WHAT THIS TASK INVOLVES:
Set down, character for character, everything in the records below from the line holding "Plugins (261, 32)" down to the line holding "Forum (540, 32)", and no other line.
BEGIN RAW DATA
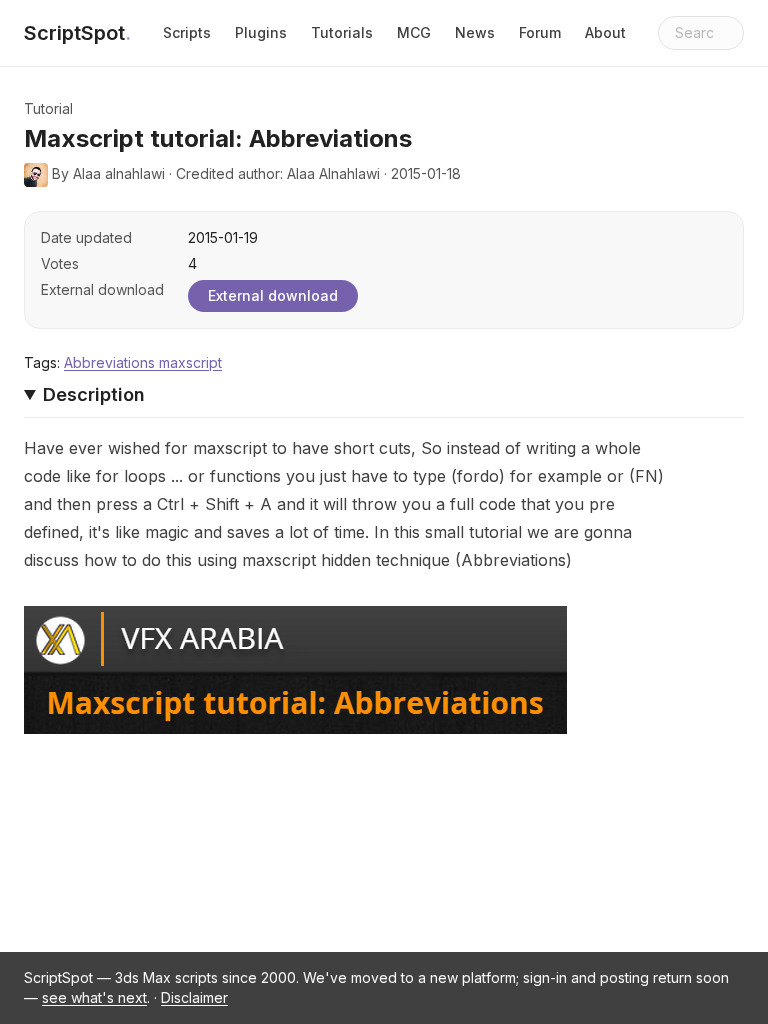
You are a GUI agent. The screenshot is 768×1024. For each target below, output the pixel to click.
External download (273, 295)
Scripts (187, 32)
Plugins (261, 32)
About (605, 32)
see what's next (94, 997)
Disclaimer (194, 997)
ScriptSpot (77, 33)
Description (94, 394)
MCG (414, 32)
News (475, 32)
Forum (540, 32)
END RAW DATA
BEGIN RAW DATA
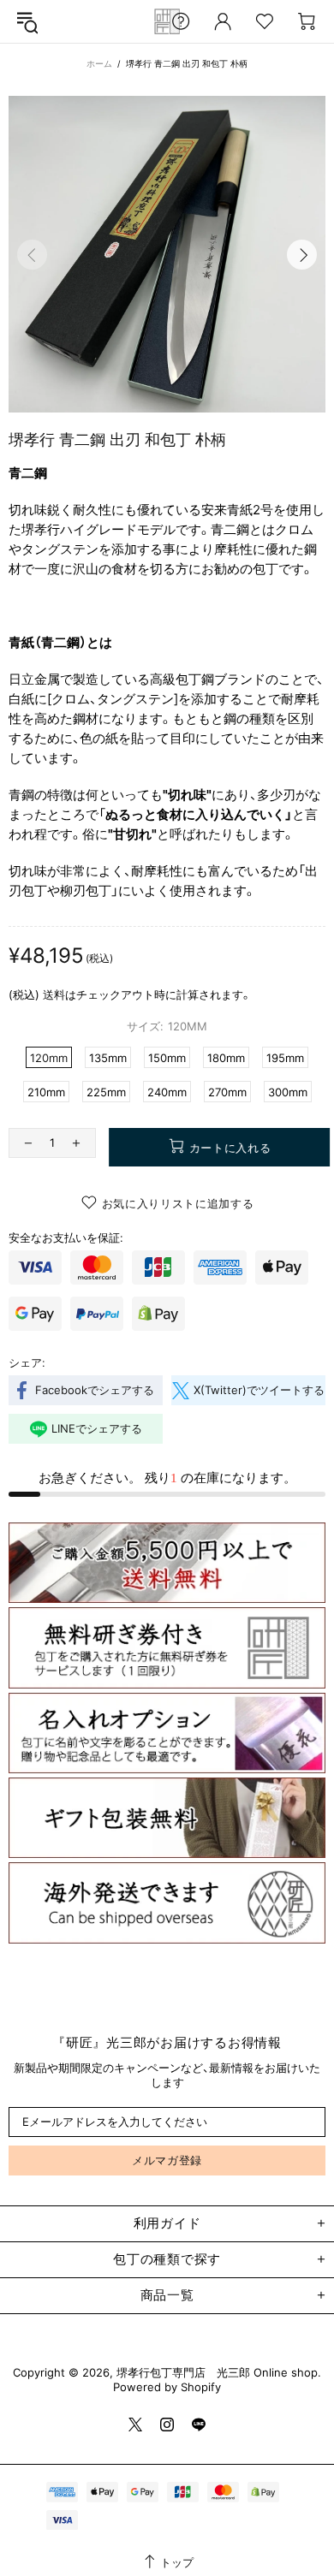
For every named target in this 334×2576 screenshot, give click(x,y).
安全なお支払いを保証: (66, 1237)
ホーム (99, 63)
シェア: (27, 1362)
END RAW DATA
ANSWER TO THIS EXERCISE:
Plugins (261, 32)
About (605, 32)
see what's next (94, 997)
Disclaimer (194, 997)
ScriptSpot (77, 33)
Description (94, 394)
MCG (414, 32)
News (475, 32)
Forum (540, 32)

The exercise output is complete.